MAHA And GLP-1s Are About To Deal A Big Blow To The Processed-Foods Industrial Complex

• https://www.zerohedge.com, by Tyler Durden

The US processed-food industrial complex, partly controlled by globalist mega-corps, is beginning to reckon with a new reality: Make America Healthy Again and rising weight-loss drug use are reshaping what Americans eat - and what they're walking away from, mostly junk food loaded with toxic seed oils, as well as alcohol. 

In the coming weeks, Robert F. Kennedy Jr., President Donald Trump's Health and Human Services (HHS) Secretary, will be releasing new dietary guidelines to reset America's food supply chain away from toxic seed oils and highly processed foods toward real food. This is part of the MAHA trend. 

MAHA, combined with the expected surge in GLP-1 demand (thanks to Trump's deal with Novo Nordisk and Lilly to cut costs), is likely to wipe out tens of billions in food and beverage sales in the coming years. 

Bloomberg Intelligence analysts Jibril Lawal and Jennifer Bartashus forecast that the rapid adoption of GLP-1 weight-loss drugs will reduce US and European food and beverage sales by $53 billion by 2035.

• **PROBLEMS TO WORK ON**:
A – Answer these questions from the article on MAHA and GLP-1 drugs above.
(i) Who is named as the Health and Human Services Secretary who will release new dietary guidelines?
(ii) With which two drug companies did Trump make a deal to cut GLP-1 costs?
(iii) By how much do the Bloomberg Intelligence analysts forecast GLP-1 adoption will reduce US and European food and beverage sales by 2035?
B – Carry the article on MAHA and GLP-1 drugs forward with the next few paragraphs.

• **DATASET RECORDS**:
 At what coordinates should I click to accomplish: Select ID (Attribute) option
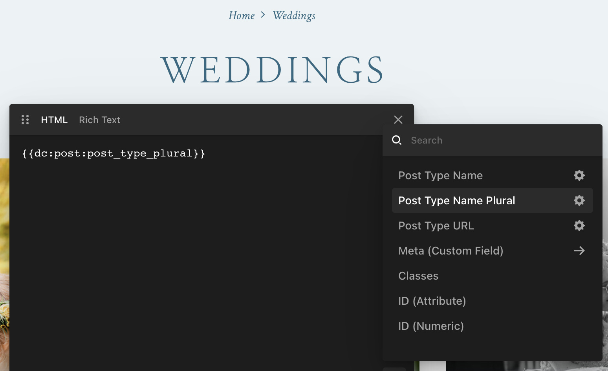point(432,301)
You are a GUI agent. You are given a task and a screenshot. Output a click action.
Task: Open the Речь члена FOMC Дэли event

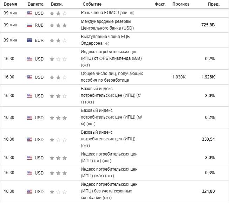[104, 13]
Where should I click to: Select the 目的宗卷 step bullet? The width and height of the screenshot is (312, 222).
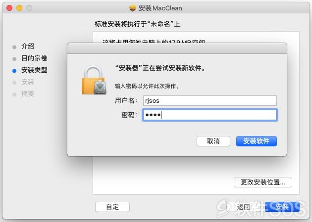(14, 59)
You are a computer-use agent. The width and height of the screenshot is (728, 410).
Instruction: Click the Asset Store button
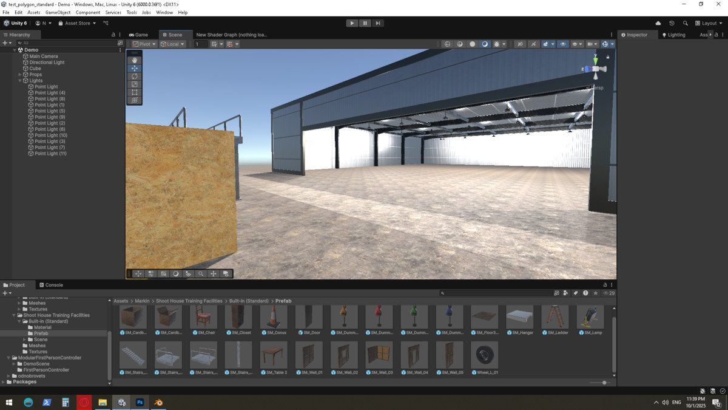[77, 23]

--

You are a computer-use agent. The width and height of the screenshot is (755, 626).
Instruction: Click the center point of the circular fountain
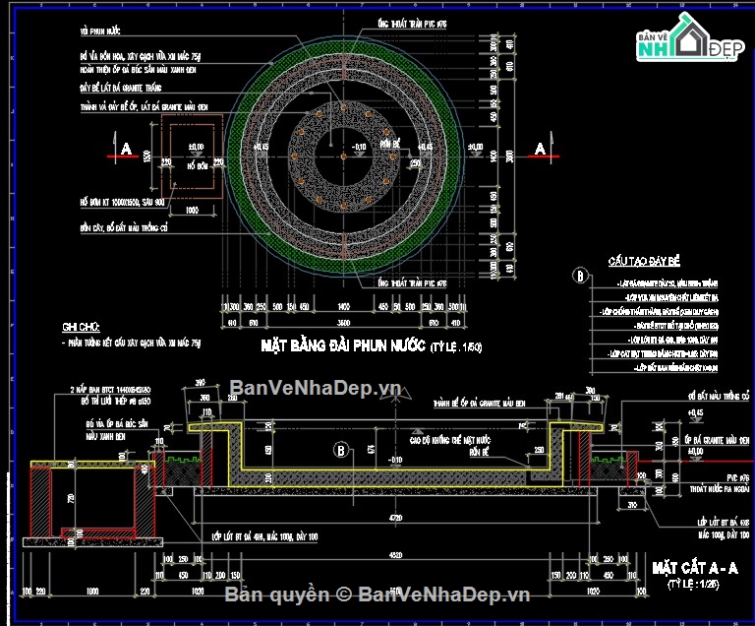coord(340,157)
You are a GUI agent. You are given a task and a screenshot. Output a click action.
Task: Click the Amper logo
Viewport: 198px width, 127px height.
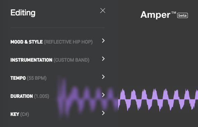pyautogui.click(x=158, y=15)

• **ANSWERS BY ITEM**:
A –
(i) Robert F. Kennedy Jr.
(ii) Novo Nordisk and Lilly.
(iii) By $53 billion.

B –
Weight-loss drugs are reshaping consumption, and our analysis shows GLP-1s are set to erase $53 billion in food and beverage sales by 2035. Volume losses will be steepest in snacks, baked goods and confectionery -- a 4-6% sales drag in the US and 3-5% in Europe. Alcohol also faces a 2-4% drop as consumers shift to healthier options. -Lawal

Here are the key takeaways from the report that only suggest a coming food revolution across the West:

1. GLP-1s Could Cut Food, Beverage Sales by Billions

The adoption of GLP-1 drugs will significantly reduce US and European food and beverage consumption if uptake reaches 19.5% and 13.1% of the adolescent and adult population (ages 12-65+) by 2035, BI's high-end scenario analysis shows. Our model isolates volume impact only and excludes pricing increases or reformulations that might o?set lower consumption. Under these assumptions, baked-goods sales are expected to drop by $11.5 billion and confectionery $8 billion -- the largest food declines -- while beer and spirits may fall by $12.5 billion and $9.2 billion, the steepest beverage contractions. Concurrently, we anticipate demand to shift toward healthier alternatives, with bottled water, fruits and vegetables each gaining more than $4 billion over the period.